Google Play ha recentemente aggiornato le sue politiche rivolte agli sviluppatori per quanto concerne le app destinate (in parte o in toto) ai bambini e alle famiglie. L’aggiornamento cura, più nel dettaglio, un incremento delle norme riguardanti le app per la fascia dei più piccoli, di modo che esse abbiano contenuti e annunci limitati e pensati in modo specifico per il target delle applicazioni o giochi.

Le nuove misure adottate da Google Play hanno lo specifico obiettivo di identificare con certezza il target delle app: gli sviluppatori devono valutare in maniera chiara se la loro applicazione si rivolge anche ai bambini e, in caso contrario, devono far sì che l’app non li attiri involontariamente, modificando anche la strategia di marketing se dovesse risultare ambigua.

Per questo ora Google chiederà a tutti gli sviluppatori di aggiornare le informazioni delle applicazioni e dei giochi rivolti a bambini e famiglie, aggiungendo maggiori dettagli riguardo il target per fascia d’età. Un passo avanti per rendere la piattaforma Google Play, come ha affermato lo stesso Google, un ambiente sicuro e positivo anche e soprattutto per i più piccoli.

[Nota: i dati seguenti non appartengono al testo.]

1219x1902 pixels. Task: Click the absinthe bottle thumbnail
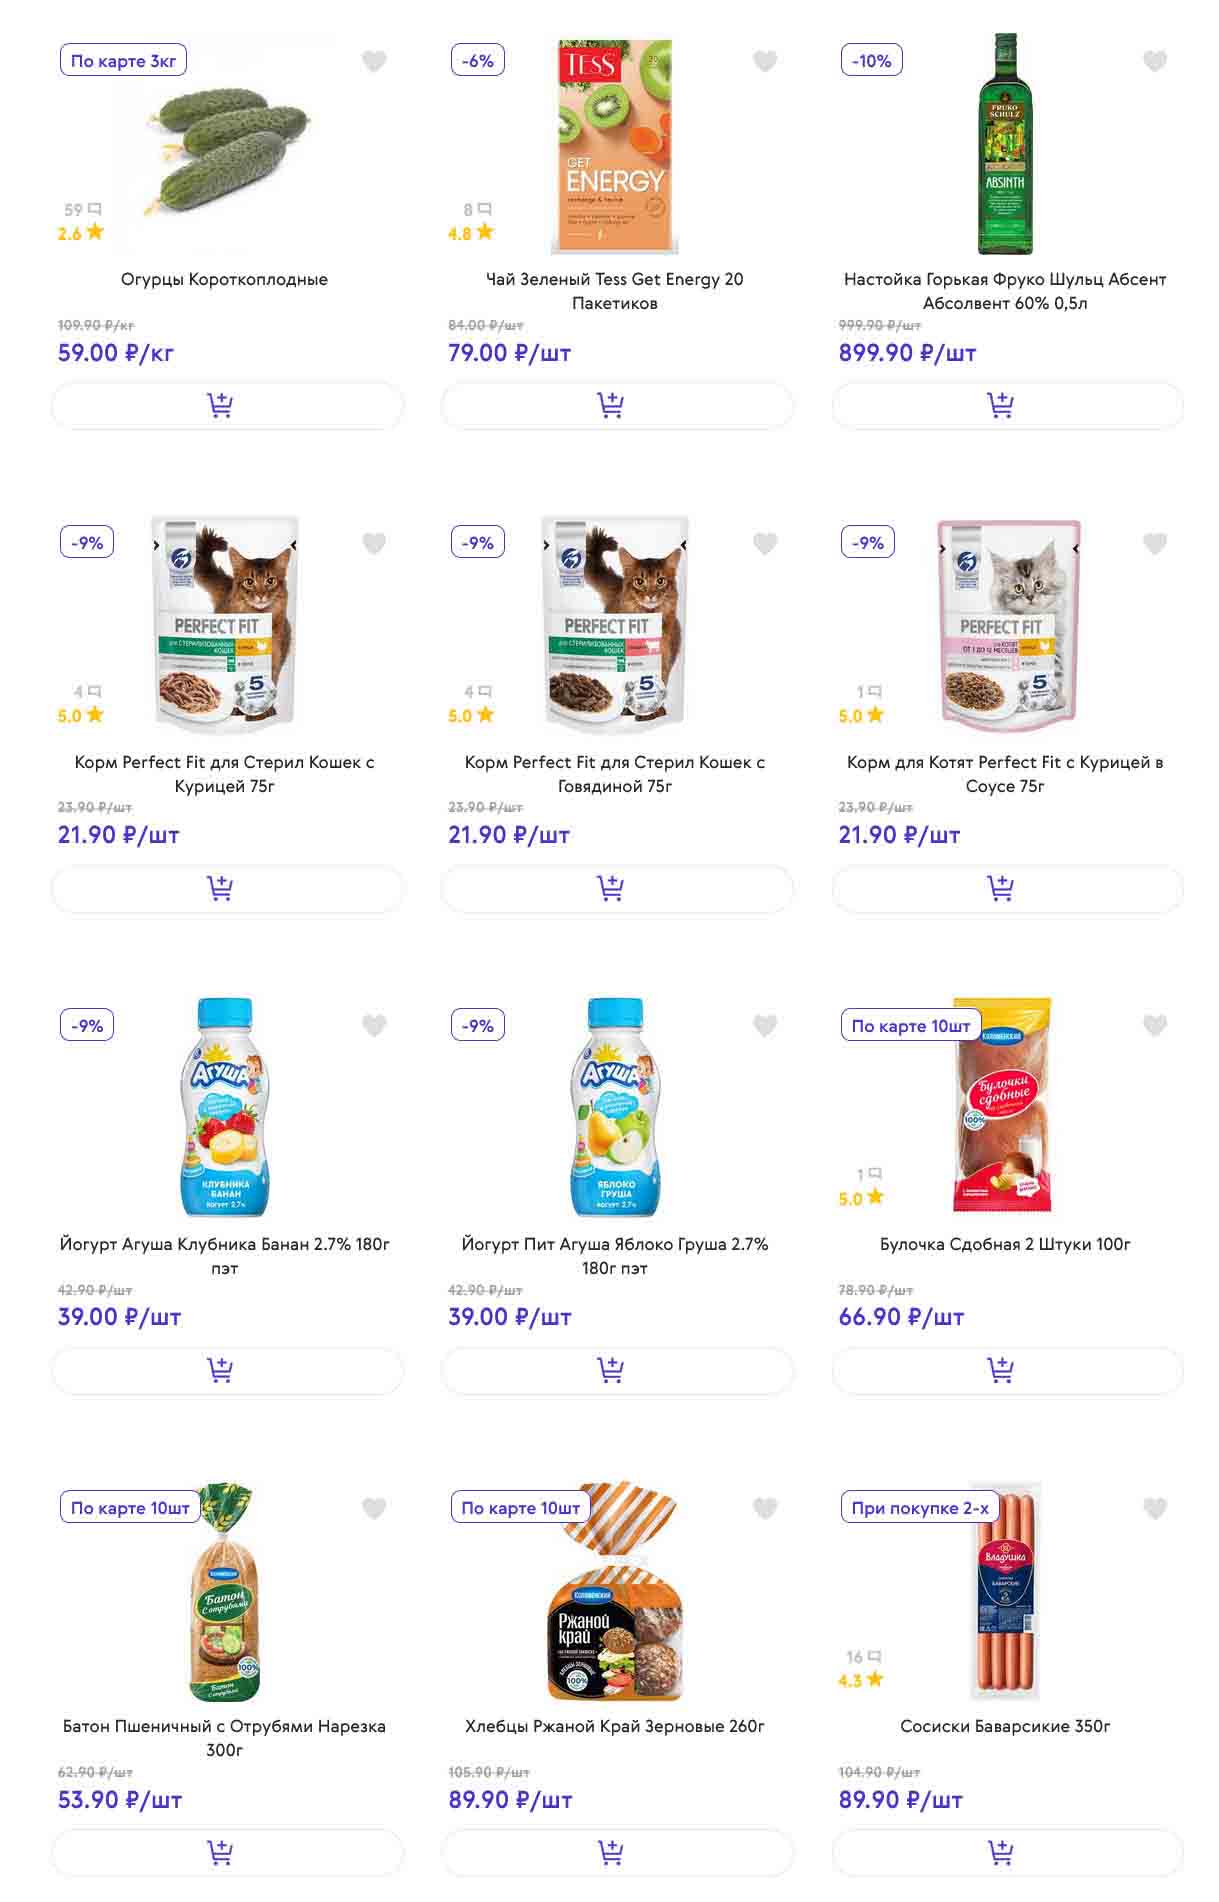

Google Play adotta nuove regole per gli sviluppatori delle app per bambini. Inasprite le norme per non attrarre i bambini su app o annunci non adatti

Queste modifiche alla policy sono probabilmente conseguenza di un richiamo ricevuto a dicembre da Google da parte della FTC (Federal Trade Commission) in seguito alla denuncia da parte di CCFC (Campaign for a Commercial-Free Childhood) e del CDD (Center for Digital Democracy) che hanno accusato l’azienda di non verificare in modo appropriato i contenuti di app e giochi presenti nella categoria Famiglia della piattaforma Google Play. Le organizzazioni affermano che molte app rivolte ai bambini mostrano ad oggi annunci difficili da evitare per i più piccoli, altre ancora insistono su schermate di acquisti in-app e altre pubblicizzano prodotti non in linea col target, come alcolici o gioco d’azzardo.

Google risponde, quindi, con queste nuove misure e con un aggiornamento della documentazione, introducendo anche una nuova guida per gli sviluppatori. L’obiettivo di Google è anche quello di migliorare la propria comunicazione e la tempestività riguardo i processi di revisione delle app di Play così che, in caso di difformità, gli sviluppatori possano apportare le modifiche in linea con la nuova policy nel minor tempo possibile.

bambini con tablet

Sembra però che la questione non sia stata completamente risolta. Josh Golin, direttore di CCFC, ha annunciato di essere soddisfatto che Google abbia reagito a questo segnale di allerta, ma che:

Sfortunatamente non c’è molta sostanza in questi cambiamenti ed è preoccupante che Google continui a cercare di scaricare la colpa per la responsabilità di conformità sugli sviluppatori, piuttosto che prendere iniziative concrete per inasprire e applicare le proprie politiche. Inoltre, se Google è seriamente intenzionato a fermare gli sviluppatori che elidono le loro responsabilità legali facendo finta che le app non siano rivolte ai bambini, dovrebbe guardarsi allo specchio. YouTube viola quotidianamente la COPPA (Children’s Online Privacy Protection Act) su vasta scala e la blanda difesa di Google è che il sito è destinato solo ai maggiori di 13 anni.